• WHAT YOU NEED TO DO:
An exact reprint of all the records is the expected answer.

Data entries:
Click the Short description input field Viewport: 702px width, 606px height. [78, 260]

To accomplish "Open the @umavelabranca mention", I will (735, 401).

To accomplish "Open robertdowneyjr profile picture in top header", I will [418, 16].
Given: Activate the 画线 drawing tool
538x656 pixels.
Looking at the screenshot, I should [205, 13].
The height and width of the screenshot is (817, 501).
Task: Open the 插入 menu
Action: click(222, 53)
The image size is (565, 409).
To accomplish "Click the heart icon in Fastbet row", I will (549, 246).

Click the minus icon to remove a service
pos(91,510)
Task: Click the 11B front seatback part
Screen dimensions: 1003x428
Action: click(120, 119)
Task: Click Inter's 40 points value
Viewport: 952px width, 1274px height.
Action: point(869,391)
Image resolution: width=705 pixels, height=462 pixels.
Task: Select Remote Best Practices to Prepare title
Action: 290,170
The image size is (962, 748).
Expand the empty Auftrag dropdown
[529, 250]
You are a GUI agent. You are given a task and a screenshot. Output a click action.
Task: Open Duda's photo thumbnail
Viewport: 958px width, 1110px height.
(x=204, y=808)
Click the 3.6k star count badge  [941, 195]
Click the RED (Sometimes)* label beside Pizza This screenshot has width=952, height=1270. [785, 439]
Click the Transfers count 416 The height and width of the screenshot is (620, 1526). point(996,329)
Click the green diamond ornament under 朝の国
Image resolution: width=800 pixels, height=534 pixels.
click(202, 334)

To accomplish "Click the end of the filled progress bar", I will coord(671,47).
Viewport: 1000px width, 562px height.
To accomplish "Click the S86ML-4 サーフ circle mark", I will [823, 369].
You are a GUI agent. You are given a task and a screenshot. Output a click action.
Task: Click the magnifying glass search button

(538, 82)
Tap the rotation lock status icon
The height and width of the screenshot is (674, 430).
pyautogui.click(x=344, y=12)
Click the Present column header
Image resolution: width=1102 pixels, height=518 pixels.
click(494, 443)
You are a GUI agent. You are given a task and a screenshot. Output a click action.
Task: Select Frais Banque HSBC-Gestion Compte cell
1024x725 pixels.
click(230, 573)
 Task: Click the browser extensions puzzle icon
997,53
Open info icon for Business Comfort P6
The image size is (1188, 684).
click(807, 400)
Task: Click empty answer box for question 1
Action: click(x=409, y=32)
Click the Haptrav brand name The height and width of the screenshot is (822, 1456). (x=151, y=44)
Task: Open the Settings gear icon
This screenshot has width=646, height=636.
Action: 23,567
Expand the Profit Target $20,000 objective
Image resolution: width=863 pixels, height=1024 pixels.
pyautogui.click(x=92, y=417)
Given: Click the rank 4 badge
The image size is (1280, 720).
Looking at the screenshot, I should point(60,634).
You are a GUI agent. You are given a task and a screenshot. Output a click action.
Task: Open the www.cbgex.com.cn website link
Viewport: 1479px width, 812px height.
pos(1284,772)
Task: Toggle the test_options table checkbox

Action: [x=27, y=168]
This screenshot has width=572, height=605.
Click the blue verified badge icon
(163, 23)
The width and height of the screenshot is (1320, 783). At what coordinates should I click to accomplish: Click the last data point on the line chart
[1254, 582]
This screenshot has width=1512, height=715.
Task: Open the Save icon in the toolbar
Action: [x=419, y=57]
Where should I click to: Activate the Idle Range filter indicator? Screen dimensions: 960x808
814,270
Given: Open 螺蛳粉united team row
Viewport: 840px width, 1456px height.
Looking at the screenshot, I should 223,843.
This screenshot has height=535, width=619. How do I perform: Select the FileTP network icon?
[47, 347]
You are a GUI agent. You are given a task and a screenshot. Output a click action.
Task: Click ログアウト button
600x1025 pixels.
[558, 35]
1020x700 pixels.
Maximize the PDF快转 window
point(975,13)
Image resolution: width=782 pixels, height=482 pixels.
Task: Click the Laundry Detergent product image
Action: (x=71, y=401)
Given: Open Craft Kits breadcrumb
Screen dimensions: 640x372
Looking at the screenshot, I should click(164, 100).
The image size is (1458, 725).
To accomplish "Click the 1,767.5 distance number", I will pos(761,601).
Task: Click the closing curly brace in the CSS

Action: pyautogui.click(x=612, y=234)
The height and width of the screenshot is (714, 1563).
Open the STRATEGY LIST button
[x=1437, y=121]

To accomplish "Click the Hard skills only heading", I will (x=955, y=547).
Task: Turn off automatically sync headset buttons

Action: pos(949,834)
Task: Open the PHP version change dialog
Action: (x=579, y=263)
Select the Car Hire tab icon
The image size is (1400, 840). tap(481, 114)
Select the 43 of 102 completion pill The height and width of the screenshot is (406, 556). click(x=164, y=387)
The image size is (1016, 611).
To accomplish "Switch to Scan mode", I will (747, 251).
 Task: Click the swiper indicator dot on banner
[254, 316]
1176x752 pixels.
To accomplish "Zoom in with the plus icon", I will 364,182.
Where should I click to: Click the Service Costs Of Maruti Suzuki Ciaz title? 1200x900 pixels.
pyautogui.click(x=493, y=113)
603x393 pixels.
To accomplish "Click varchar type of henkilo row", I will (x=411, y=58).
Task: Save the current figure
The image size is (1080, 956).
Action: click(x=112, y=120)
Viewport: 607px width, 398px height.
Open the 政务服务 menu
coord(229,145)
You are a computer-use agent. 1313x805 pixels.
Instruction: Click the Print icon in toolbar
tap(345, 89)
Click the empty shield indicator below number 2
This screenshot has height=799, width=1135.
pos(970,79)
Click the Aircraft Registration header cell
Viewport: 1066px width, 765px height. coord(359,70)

• REPLY:
Click the Short description input field Viewport: 702px width, 606px height. [78, 260]

To accomplish "Open the @umavelabranca mention", I will (735, 401).

To accomplish "Open robertdowneyjr profile picture in top header", I will [418, 16].
Given: Activate the 画线 drawing tool
538x656 pixels.
Looking at the screenshot, I should [205, 13].
The height and width of the screenshot is (817, 501).
Task: Open the 插入 menu
Action: click(222, 53)
The image size is (565, 409).
To accomplish "Click the heart icon in Fastbet row", I will (549, 246).

Click the minus icon to remove a service
pos(91,510)
Task: Click the 11B front seatback part
Screen dimensions: 1003x428
Action: click(120, 119)
Task: Click Inter's 40 points value
Viewport: 952px width, 1274px height.
Action: point(869,391)
Image resolution: width=705 pixels, height=462 pixels.
Task: Select Remote Best Practices to Prepare title
Action: 290,170
The image size is (962, 748).
Expand the empty Auftrag dropdown
[529, 250]
You are a GUI agent. You are given a task and a screenshot. Output a click action.
Task: Open Duda's photo thumbnail
Viewport: 958px width, 1110px height.
(x=204, y=808)
Click the 3.6k star count badge  [941, 195]
Click the RED (Sometimes)* label beside Pizza This screenshot has width=952, height=1270. [785, 439]
Click the Transfers count 416 The height and width of the screenshot is (620, 1526). point(996,329)
Click the green diamond ornament under 朝の国
Image resolution: width=800 pixels, height=534 pixels.
click(202, 334)

To accomplish "Click the end of the filled progress bar", I will coord(671,47).
Viewport: 1000px width, 562px height.
To accomplish "Click the S86ML-4 サーフ circle mark", I will [823, 369].
You are a GUI agent. You are given a task and a screenshot. Output a click action.
Task: Click the magnifying glass search button

(538, 82)
Tap the rotation lock status icon
The height and width of the screenshot is (674, 430).
pyautogui.click(x=344, y=12)
Click the Present column header
Image resolution: width=1102 pixels, height=518 pixels.
click(494, 443)
You are a GUI agent. You are given a task and a screenshot. Output a click action.
Task: Select Frais Banque HSBC-Gestion Compte cell
1024x725 pixels.
click(230, 573)
 Task: Click the browser extensions puzzle icon
997,53
Open info icon for Business Comfort P6
The image size is (1188, 684).
click(807, 400)
Task: Click empty answer box for question 1
Action: click(x=409, y=32)
Click the Haptrav brand name The height and width of the screenshot is (822, 1456). (x=151, y=44)
Task: Open the Settings gear icon
This screenshot has width=646, height=636.
Action: 23,567
Expand the Profit Target $20,000 objective
Image resolution: width=863 pixels, height=1024 pixels.
pyautogui.click(x=92, y=417)
Given: Click the rank 4 badge
The image size is (1280, 720).
Looking at the screenshot, I should point(60,634).
You are a GUI agent. You are given a task and a screenshot. Output a click action.
Task: Open the www.cbgex.com.cn website link
Viewport: 1479px width, 812px height.
pos(1284,772)
Task: Toggle the test_options table checkbox

Action: [x=27, y=168]
This screenshot has width=572, height=605.
Click the blue verified badge icon
(163, 23)
The width and height of the screenshot is (1320, 783). At what coordinates should I click to accomplish: Click the last data point on the line chart
[1254, 582]
This screenshot has width=1512, height=715.
Task: Open the Save icon in the toolbar
Action: [x=419, y=57]
Where should I click to: Activate the Idle Range filter indicator? Screen dimensions: 960x808
814,270
Given: Open 螺蛳粉united team row
Viewport: 840px width, 1456px height.
Looking at the screenshot, I should 223,843.
This screenshot has height=535, width=619. How do I perform: Select the FileTP network icon?
[47, 347]
You are a GUI agent. You are given a task and a screenshot. Output a click action.
Task: Click ログアウト button
600x1025 pixels.
[558, 35]
1020x700 pixels.
Maximize the PDF快转 window
point(975,13)
Image resolution: width=782 pixels, height=482 pixels.
Task: Click the Laundry Detergent product image
Action: (x=71, y=401)
Given: Open Craft Kits breadcrumb
Screen dimensions: 640x372
Looking at the screenshot, I should click(164, 100).
The image size is (1458, 725).
To accomplish "Click the 1,767.5 distance number", I will pos(761,601).
Task: Click the closing curly brace in the CSS

Action: pyautogui.click(x=612, y=234)
The height and width of the screenshot is (714, 1563).
Open the STRATEGY LIST button
[x=1437, y=121]

To accomplish "Click the Hard skills only heading", I will (x=955, y=547).
Task: Turn off automatically sync headset buttons

Action: pos(949,834)
Task: Open the PHP version change dialog
Action: (x=579, y=263)
Select the Car Hire tab icon
The image size is (1400, 840). tap(481, 114)
Select the 43 of 102 completion pill The height and width of the screenshot is (406, 556). click(x=164, y=387)
The image size is (1016, 611).
To accomplish "Switch to Scan mode", I will (747, 251).
 Task: Click the swiper indicator dot on banner
[254, 316]
1176x752 pixels.
To accomplish "Zoom in with the plus icon", I will 364,182.
Where should I click to: Click the Service Costs Of Maruti Suzuki Ciaz title? 1200x900 pixels.
pyautogui.click(x=493, y=113)
603x393 pixels.
To accomplish "Click varchar type of henkilo row", I will (x=411, y=58).
Task: Save the current figure
The image size is (1080, 956).
Action: click(x=112, y=120)
Viewport: 607px width, 398px height.
Open the 政务服务 menu
coord(229,145)
You are a computer-use agent. 1313x805 pixels.
Instruction: Click the Print icon in toolbar
tap(345, 89)
Click the empty shield indicator below number 2
This screenshot has height=799, width=1135.
pos(970,79)
Click the Aircraft Registration header cell
Viewport: 1066px width, 765px height. coord(359,70)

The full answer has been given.